Data Formats

Introduction

As mentioned in the section introduction there are 3 major kinds of data storage formats we are going to look at. CSV/TSV which use commas or tabs to seperate attributes and newline characters to represent each datum. XML which uses <key>value</key> formatting to structure data, this is very similar to HTML. And then there is JSON which you have seen in Python which uses various characters to represent objects, arrays and elements. All of these data types have their benefits and drawbacks.

CSV/TSV

CSV/TSV is probably the simplest data format to grasp. It stores tabular data and each column is separated by either a tab or a comma. There is no way to define data types, you need to rely on the source of the data to provide instruction on what the meaning and type of data is in each column or you need to intuit it yourself.

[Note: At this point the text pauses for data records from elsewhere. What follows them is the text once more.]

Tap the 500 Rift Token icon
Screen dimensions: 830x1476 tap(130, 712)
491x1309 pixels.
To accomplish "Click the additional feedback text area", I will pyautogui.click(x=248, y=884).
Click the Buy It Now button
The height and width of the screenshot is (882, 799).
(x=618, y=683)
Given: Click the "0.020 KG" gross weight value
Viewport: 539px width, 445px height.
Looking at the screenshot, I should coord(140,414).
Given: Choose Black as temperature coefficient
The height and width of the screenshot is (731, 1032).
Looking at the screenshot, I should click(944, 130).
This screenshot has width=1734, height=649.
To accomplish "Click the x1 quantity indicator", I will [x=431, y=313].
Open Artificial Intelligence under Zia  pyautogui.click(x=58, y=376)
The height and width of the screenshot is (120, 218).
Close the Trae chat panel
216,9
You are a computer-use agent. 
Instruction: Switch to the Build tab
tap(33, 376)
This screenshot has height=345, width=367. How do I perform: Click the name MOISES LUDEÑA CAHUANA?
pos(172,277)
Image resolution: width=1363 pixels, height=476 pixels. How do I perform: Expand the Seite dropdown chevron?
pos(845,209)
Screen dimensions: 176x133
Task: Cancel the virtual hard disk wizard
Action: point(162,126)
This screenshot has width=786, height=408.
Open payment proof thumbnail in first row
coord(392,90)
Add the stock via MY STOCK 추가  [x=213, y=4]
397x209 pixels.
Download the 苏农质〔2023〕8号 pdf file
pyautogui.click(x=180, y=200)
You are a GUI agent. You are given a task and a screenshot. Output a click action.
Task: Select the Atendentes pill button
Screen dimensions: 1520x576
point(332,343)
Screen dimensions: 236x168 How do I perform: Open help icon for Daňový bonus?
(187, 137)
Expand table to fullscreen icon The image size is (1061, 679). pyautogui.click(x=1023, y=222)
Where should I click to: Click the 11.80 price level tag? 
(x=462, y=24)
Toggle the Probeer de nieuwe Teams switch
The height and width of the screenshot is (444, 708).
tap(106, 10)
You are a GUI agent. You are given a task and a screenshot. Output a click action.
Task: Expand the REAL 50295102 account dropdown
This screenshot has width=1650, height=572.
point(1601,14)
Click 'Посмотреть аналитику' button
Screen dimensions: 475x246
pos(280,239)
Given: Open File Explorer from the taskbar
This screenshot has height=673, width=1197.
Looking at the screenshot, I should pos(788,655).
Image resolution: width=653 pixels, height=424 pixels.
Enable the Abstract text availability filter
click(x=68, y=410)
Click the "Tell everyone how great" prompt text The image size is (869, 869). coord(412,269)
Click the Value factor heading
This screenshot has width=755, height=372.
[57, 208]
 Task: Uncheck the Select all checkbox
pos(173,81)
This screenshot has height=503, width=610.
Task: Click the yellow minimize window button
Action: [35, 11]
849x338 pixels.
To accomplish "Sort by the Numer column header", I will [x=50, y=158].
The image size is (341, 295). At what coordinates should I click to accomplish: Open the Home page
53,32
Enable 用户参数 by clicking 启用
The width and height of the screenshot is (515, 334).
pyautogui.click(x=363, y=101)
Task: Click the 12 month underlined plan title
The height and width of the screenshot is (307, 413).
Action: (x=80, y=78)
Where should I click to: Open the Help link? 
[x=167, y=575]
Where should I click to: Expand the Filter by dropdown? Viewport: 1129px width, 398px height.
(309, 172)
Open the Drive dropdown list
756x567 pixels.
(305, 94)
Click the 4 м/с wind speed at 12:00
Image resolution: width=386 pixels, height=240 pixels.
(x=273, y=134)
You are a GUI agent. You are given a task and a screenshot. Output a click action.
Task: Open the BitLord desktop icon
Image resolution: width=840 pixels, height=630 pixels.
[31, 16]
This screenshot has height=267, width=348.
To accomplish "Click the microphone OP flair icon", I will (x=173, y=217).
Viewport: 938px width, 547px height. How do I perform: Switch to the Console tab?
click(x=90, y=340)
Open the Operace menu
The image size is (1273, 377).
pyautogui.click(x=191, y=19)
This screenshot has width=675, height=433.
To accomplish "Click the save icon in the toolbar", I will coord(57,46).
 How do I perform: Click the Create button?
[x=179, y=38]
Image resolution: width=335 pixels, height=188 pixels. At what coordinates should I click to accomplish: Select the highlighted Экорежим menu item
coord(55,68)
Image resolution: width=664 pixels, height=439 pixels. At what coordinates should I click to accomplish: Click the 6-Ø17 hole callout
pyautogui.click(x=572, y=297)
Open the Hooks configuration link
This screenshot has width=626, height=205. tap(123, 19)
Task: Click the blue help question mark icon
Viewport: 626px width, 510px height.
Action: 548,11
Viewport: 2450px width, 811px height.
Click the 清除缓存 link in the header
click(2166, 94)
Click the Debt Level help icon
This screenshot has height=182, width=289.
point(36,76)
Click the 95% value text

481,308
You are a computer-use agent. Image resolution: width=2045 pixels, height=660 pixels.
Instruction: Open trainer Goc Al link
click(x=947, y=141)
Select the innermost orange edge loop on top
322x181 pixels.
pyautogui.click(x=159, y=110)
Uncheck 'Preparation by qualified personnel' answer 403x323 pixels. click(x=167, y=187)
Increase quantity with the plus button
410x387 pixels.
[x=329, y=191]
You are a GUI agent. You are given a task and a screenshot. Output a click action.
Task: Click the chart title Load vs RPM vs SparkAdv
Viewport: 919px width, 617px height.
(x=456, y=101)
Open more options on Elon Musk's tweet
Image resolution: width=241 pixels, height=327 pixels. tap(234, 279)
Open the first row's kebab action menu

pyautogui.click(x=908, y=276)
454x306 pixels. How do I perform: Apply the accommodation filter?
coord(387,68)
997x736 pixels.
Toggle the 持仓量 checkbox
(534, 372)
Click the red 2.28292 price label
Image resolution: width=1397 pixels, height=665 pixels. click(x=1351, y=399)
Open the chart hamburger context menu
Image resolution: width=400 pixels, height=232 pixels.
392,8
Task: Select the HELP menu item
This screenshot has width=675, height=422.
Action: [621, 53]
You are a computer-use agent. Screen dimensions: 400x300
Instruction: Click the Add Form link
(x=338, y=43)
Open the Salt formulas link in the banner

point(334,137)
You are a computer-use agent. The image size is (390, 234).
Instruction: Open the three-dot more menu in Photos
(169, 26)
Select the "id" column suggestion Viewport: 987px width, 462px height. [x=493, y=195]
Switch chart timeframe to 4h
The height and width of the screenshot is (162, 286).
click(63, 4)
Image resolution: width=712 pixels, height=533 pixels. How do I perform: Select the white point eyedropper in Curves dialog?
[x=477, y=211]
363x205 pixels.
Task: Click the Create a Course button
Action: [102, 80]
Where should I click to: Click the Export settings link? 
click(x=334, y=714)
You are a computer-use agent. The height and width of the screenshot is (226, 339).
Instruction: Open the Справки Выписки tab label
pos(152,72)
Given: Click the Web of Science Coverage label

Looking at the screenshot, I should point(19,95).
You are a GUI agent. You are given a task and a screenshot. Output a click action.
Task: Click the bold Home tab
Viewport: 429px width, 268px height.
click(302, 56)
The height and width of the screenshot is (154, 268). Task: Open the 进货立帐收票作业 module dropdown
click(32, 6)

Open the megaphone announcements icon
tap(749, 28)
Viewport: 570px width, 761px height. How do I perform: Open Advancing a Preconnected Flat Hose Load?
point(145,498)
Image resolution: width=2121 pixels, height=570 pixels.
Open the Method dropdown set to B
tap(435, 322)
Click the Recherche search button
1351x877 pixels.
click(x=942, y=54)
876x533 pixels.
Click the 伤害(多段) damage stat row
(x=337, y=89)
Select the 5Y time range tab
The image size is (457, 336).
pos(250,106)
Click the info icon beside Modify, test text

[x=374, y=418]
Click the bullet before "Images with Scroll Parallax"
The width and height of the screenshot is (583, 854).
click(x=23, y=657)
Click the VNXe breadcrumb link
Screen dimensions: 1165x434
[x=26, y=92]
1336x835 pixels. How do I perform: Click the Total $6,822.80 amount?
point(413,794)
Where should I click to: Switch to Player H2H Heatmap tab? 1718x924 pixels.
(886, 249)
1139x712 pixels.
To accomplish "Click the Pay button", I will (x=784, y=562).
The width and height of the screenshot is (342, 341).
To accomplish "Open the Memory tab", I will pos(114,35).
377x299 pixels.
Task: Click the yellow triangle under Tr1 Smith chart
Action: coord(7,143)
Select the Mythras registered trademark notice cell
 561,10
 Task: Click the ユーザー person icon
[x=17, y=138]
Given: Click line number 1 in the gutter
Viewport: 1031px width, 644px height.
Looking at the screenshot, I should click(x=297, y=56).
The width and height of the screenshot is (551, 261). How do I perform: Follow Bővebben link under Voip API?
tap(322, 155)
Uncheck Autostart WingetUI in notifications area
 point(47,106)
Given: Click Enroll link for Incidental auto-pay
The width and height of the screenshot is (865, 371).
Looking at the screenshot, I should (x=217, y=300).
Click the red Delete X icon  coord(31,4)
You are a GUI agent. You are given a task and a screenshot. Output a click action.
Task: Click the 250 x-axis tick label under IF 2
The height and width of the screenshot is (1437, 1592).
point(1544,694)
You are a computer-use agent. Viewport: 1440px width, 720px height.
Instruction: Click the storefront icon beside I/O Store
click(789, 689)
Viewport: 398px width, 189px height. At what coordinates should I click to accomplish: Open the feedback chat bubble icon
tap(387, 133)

first_name,last_name,phone
Justin,Wolford,(123)456-7890
Alice,Alison,(234)567-8901
Bob,Bobberson,(456)789-0123

This is pretty straight forward. Maybe not the easiest to read, but each row represents a person with their first name, last name and phone number. Nothing is ambiguous, we have smooth sailing ahead with this data set!

If that is smooth sailing, let us visit a boat with a missing rudder which is quickly sinking in a hurricane. Suppose we want to store a list of E.E. Cummings poems. The things we want to store are the title, the text and the year.

This is !blac by E. E. Cummings

!blac
k
agains
t

(whi)

te sky
?t
rees whic
h fr

om droppe

d
,
le
af

a:;go

e
s wh
IrlI
n

.g

I promise, I did not just let my cat loose on my keyboard. There are empty lines. There is a line with just a , (!!!).

There are more typical poems as well like even a pencil has fear to

even a pencil has fear to
do the posed body luckily made
a pen is dreadfully afraid
of her of this of the smile's two
eyes.too, since the world's but
a piece of eminent fragility.
Well and when-Does susceptibility
imply perspicuity, or?
shut
up.
Seeing
seeing her is not
to something or to nothing as much as
being by her seen, which has got
nothing on something as i think,
did you ever hear a jazz
Band?

or unnoise men don't make soup who drink.

I hope you can quickly see the disaster of string parsing that we are about to encounter. We use commas and newlines to convey yet commas and newlines are used liberally in these poems. In essentially all modern programming languages we have specific rules about how we escape special characters. Things like ' or " have special meaning so we use \' or \" when we want the literal character to show up.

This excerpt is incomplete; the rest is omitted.